4-RIDE expands budget

Students taking 4-RIDE next fall should experience shorter wait times, as the University is allocating more funds to hire more drivers and purchase additional vehicles for the escort service.

The service received an additional $181,000 for next year to supplement its current budget of $500,000, University Police Chief Dolores Stafford said.

“We asked for the increase to improve the current service as we offer it and to make that service as efficient as possible,” Stafford said.

She said the funds will allow her to hire six drivers and purchase four additional vehicles. Currently, 4-RIDE employs 10 drivers and has a fleet of 10 vehicles.

She estimated that additional drivers and vehicles will shorten wait times by 10 minutes. Currently, students experience an average wait time of 20 to 25 minutes, Stafford said.

Students said they hope 4-RIDE service will improve because of the increase in funding.

“I’m happy there are going to be more vehicles because people get disgruntled waiting for 4-RIDE,” freshman Dana Ropper said. “The school is very smart to put more money into a service students actually use.”

Others said 4-RIDE does not need an increase in funding.

“Right now, we don’t need an increase in vans,” freshman Rob Corre said. “I don’t wait long now and I never had a problem …it’s doing it’s job right now without any increase.”

Stafford said she made the request for more funds after the service saw a 41 percent increase in use during the past year. Administrators said that the service would be receiving an increase in February but didn’t disclose specific figures until last week.

Stafford also said UPD implemented a new computerized phone system earlier this month, eliminating the busy signals students heard when calling 4-RIDE in the past. The system, which puts each caller on hold, allows 4-RIDE dispatchers to answer each individual call in the order in which students call.

Stafford said the new system was implemented after students complained about not being able to get through to a dispatcher. Previously, one operator handled five phone lines.

“When dispatchers put people on hold, it makes their job a lot less hectic,” Stafford said.

Some students said the new system has not improved accessibility to dispatchers.

“With the (new system), they answer your call in 10 or 15 minutes,” freshman Bobby Thomson said. “I always hang up and call again until someone answers my call.”

Stafford said the increased funds would enhance campus safety, adding that it does not matter why students used 4-RIDE.

“We don’t want students walking alone at night,” Stafford said. “(By using 4-RIDE), there will be less of an opportunity for students to be victims of crime.”
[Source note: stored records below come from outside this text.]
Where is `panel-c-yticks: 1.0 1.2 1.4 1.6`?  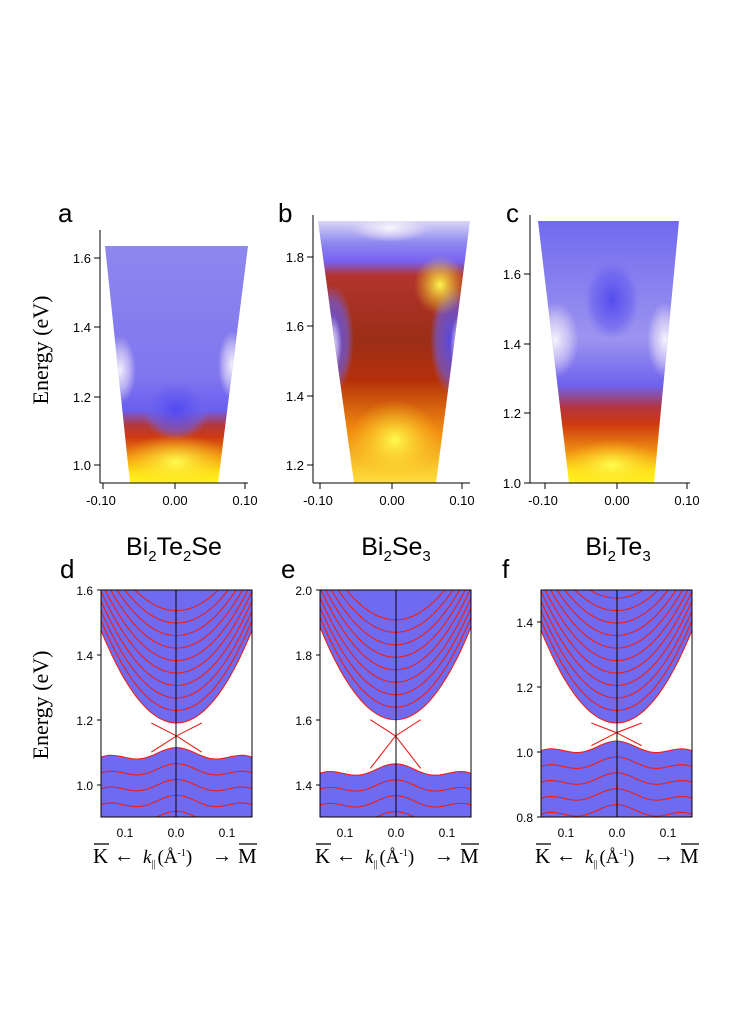
panel-c-yticks: 1.0 1.2 1.4 1.6 is located at coordinates (516, 379).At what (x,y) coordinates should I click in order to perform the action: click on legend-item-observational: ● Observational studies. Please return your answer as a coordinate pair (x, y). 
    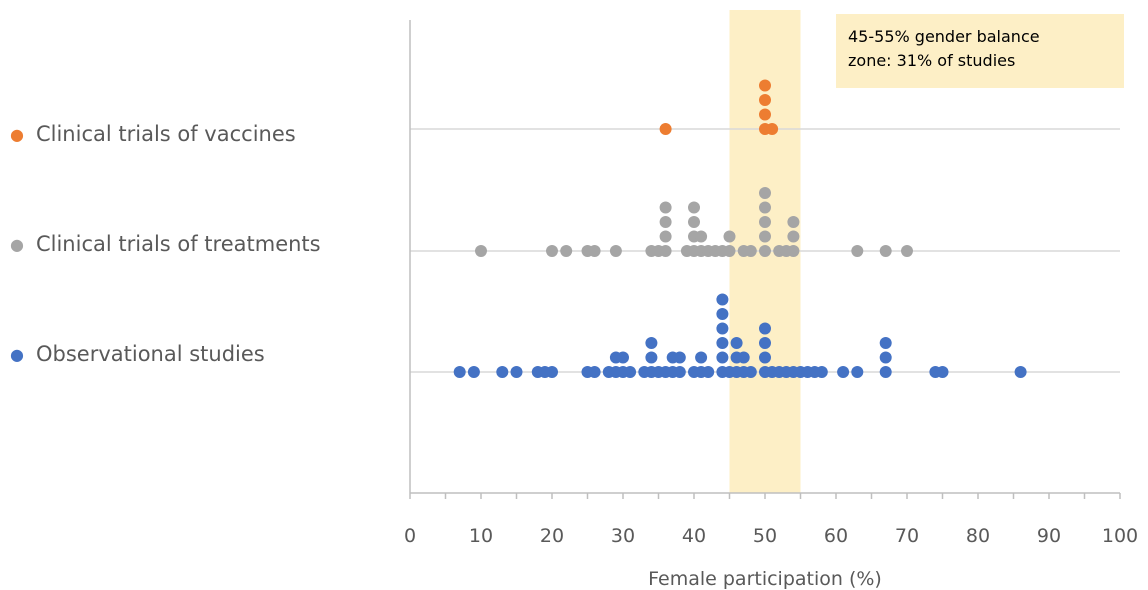
    Looking at the image, I should click on (138, 354).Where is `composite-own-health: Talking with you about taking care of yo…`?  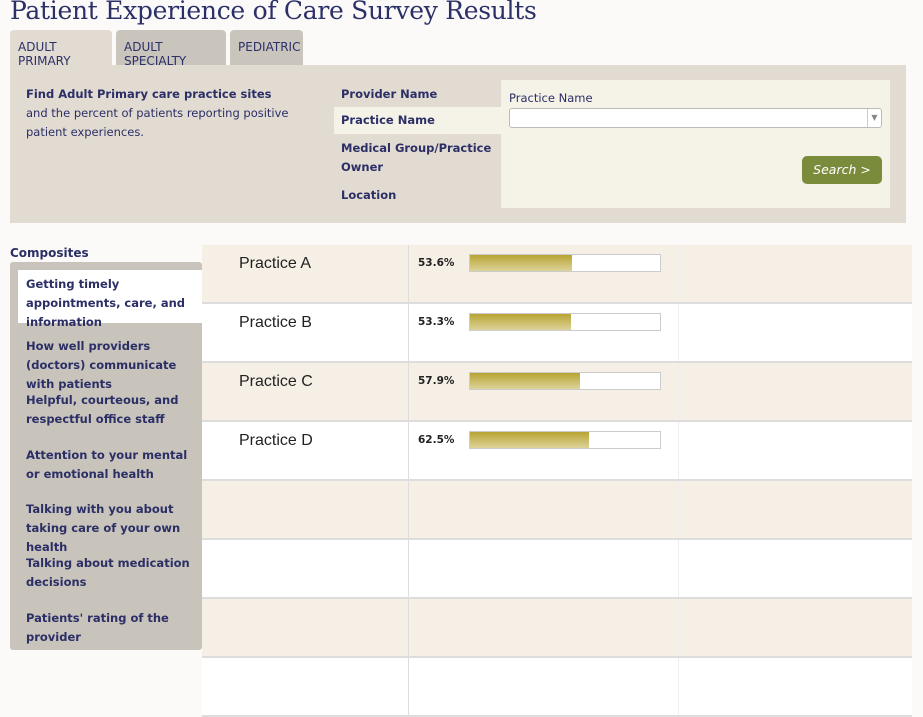
composite-own-health: Talking with you about taking care of yo… is located at coordinates (104, 528).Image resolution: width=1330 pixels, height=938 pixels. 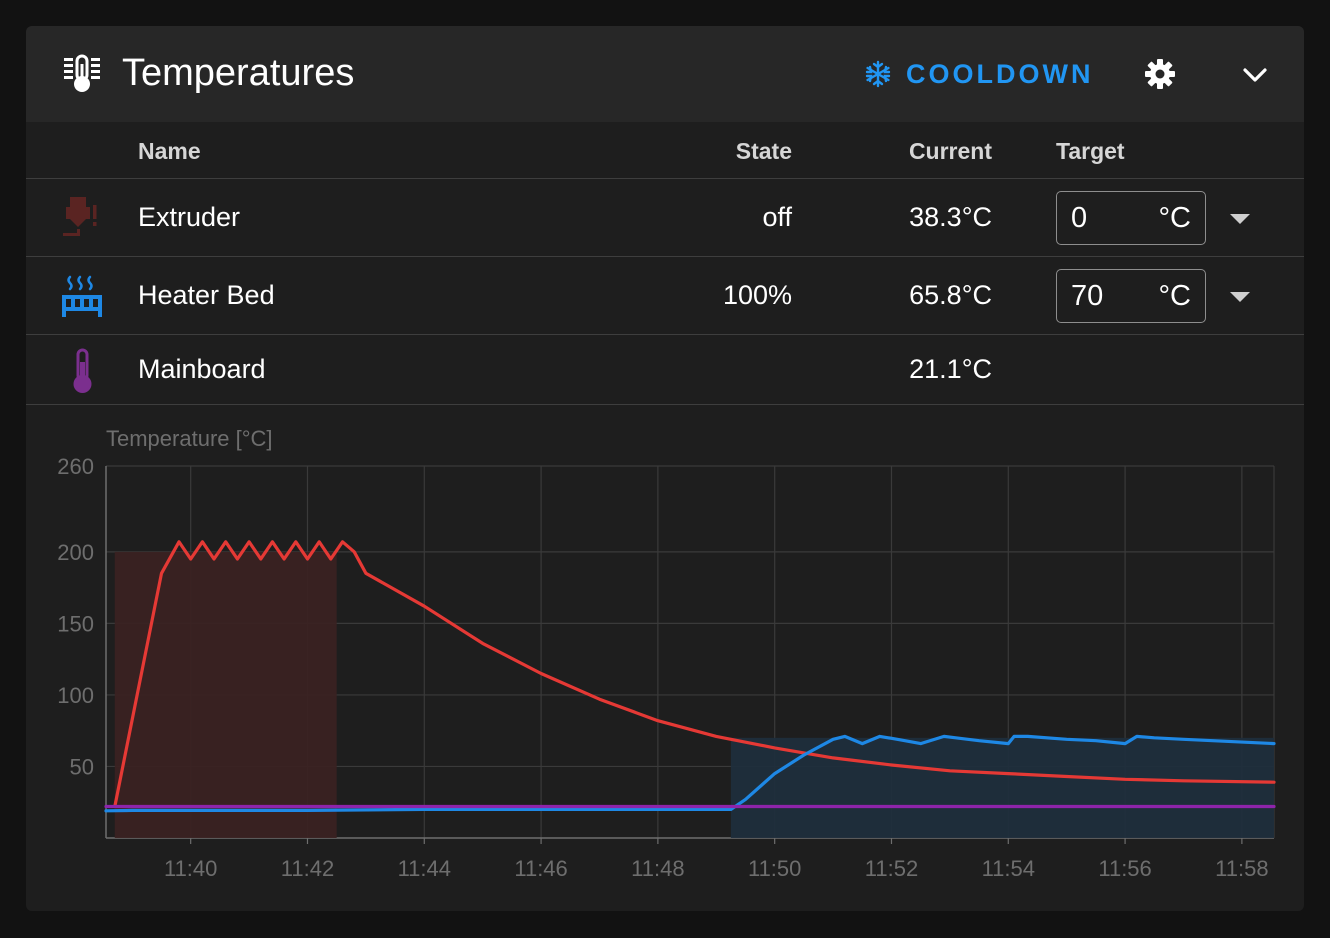 I want to click on x-tick-label: 11:54, so click(x=1008, y=868).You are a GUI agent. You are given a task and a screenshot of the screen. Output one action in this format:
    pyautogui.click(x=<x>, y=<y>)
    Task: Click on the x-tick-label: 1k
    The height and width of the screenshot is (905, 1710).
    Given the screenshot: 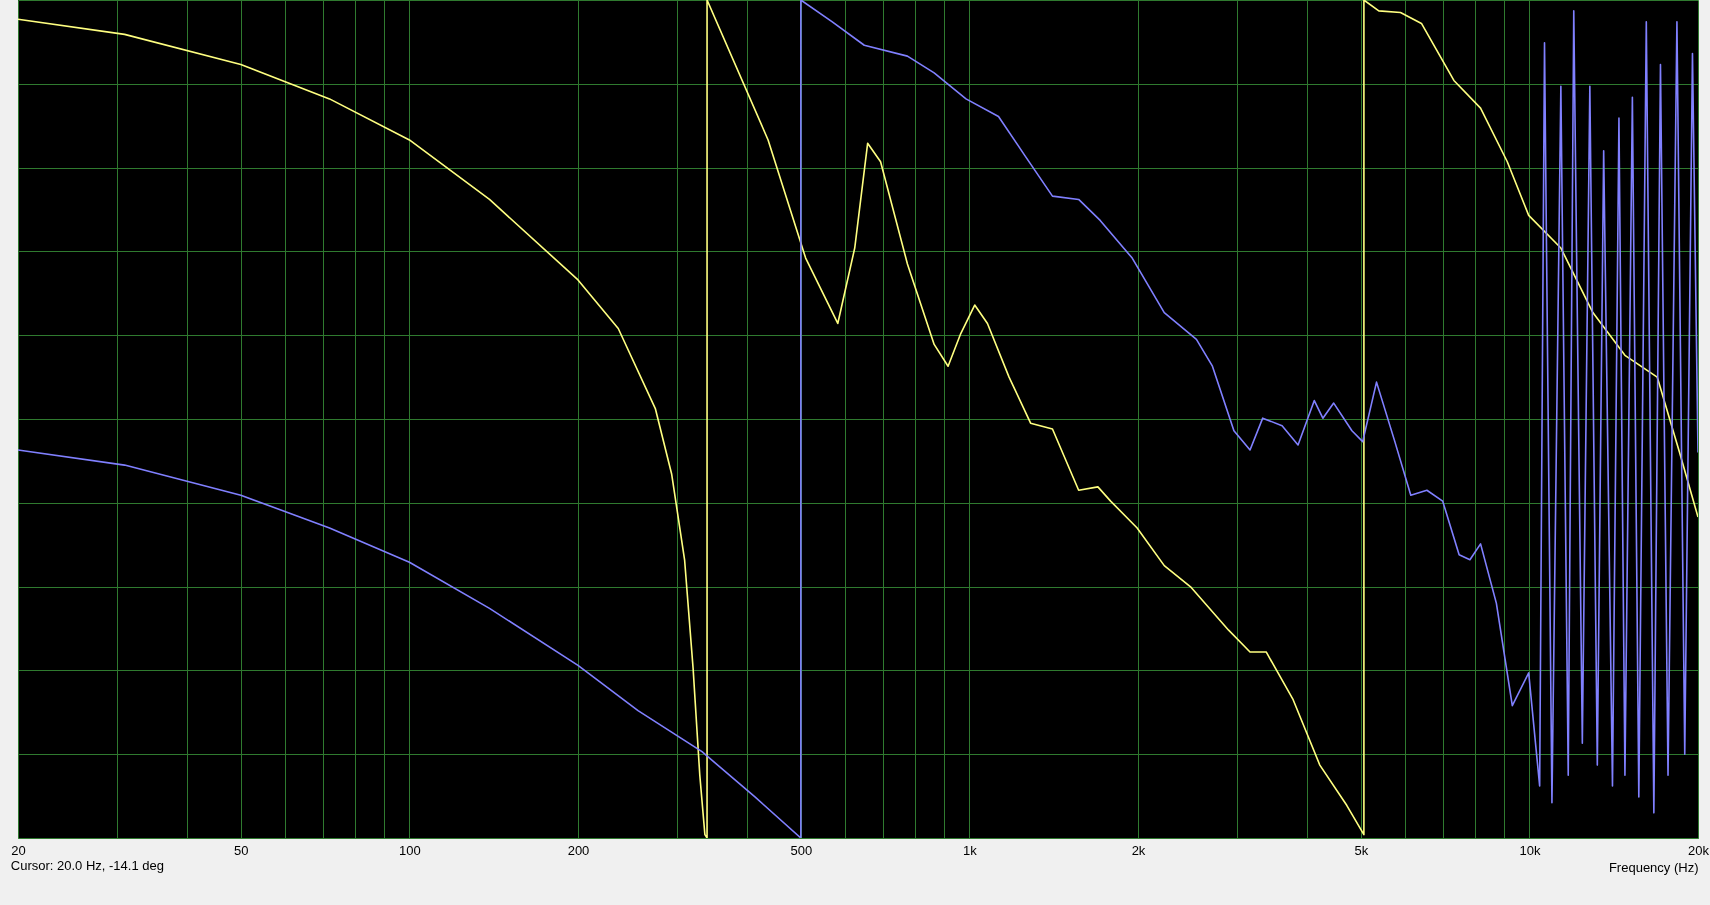 What is the action you would take?
    pyautogui.click(x=970, y=850)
“If they’re using the escort service, then it increases safety,” Stafford added. “We don’t ask why they use the service.”

UPD is also considering adding another Colonial Express route that would make stops at the Marvin Center, The Aston, Pennsylvania House and City and New halls, Stafford said.

Stafford said UPD is not looking into increasing 4-RIDE hours or extending its service boundaries. Currently, the service takes students to any destination on or within campus boundaries from 7 p.m. to 6 a.m. every day.

Stafford also said 4-RIDE will not transport students to and from the recently purchased Gallery in Rosslyn, Va. She said a limited service shuttle to the residence hall will be provided but would not disclose any other details.